Edit these values to match your setup.

In [None]:
# Path to the superconductor-vae repo on your Google Drive
REPO_PATH = "/content/drive/My Drive/Colab Notebooks/SuperconductorVAE/superconductor-vae"

# Training options (override defaults)
# 'auto' prefers checkpoint_best.pt, then highest checkpoint_epoch_*.pt.
# Set to a specific path (e.g. 'outputs/checkpoint_epoch_3999.pt') to override,
# or None to train from scratch.
RESUME_CHECKPOINT = 'auto'
NUM_EPOCHS = 5000               # Total epochs (training resumes from last epoch)
BATCH_SIZE = 'auto'             # 'auto' scales with GPU memory, or set integer (e.g. 32, 48)

# --- Phase 2: Self-Supervised Training ---
# Interleaved self-supervised sub-epochs to improve generalization.
# Purpose: MODEL ENHANCEMENT (not discovery).
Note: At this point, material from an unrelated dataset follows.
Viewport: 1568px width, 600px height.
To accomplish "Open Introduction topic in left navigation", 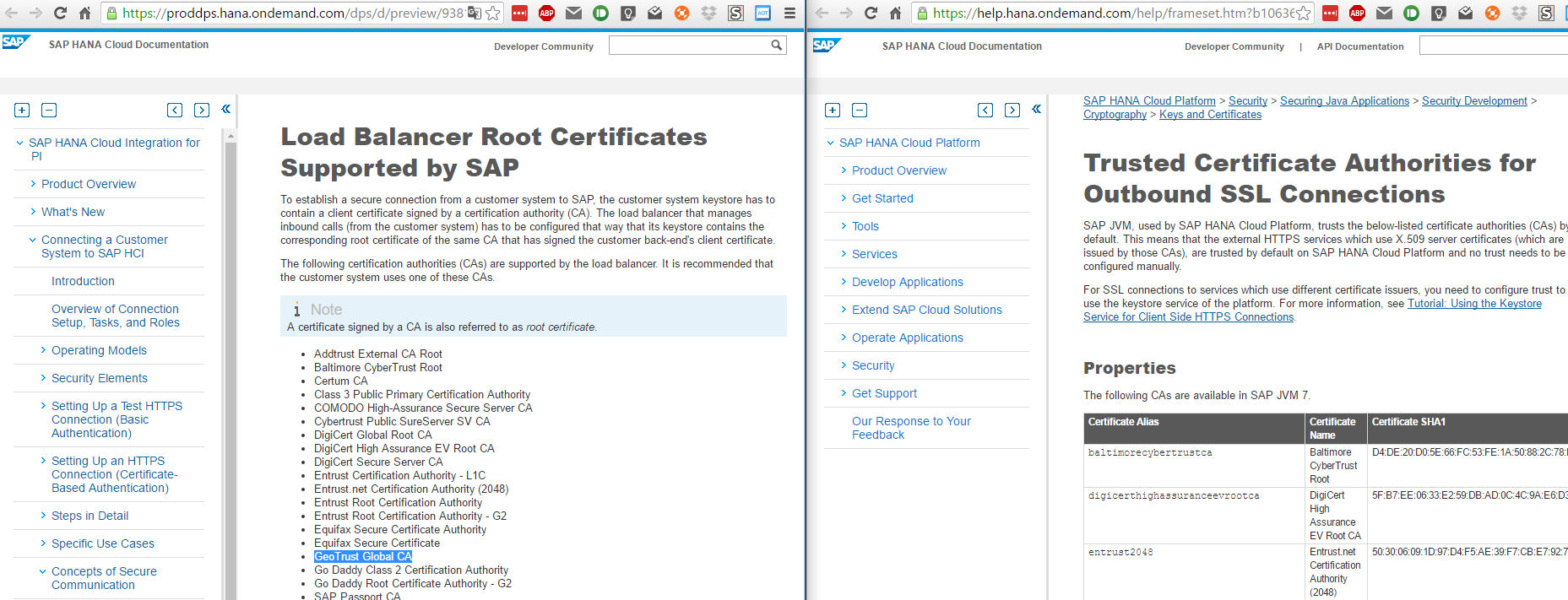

Runs every N supervised epochs.
# Novel superconductors found during generation are flagged and saved to
# outputs/phase2_discoveries.jsonl but are a side effect, not the goal.
PHASE2_ENABLED = True           # Master toggle
PHASE2_START = 'auto'           # 'auto' = activate when exact >= 80%, or set epoch number
PHASE2_N_SAMPLES = 'auto'       # 'auto' = scale with VRAM: clamp(3.2*GB, 32, 512)
PHASE2_INTERVAL = 2             # Run Phase 2 every N supervised epochs (2 = every other epoch)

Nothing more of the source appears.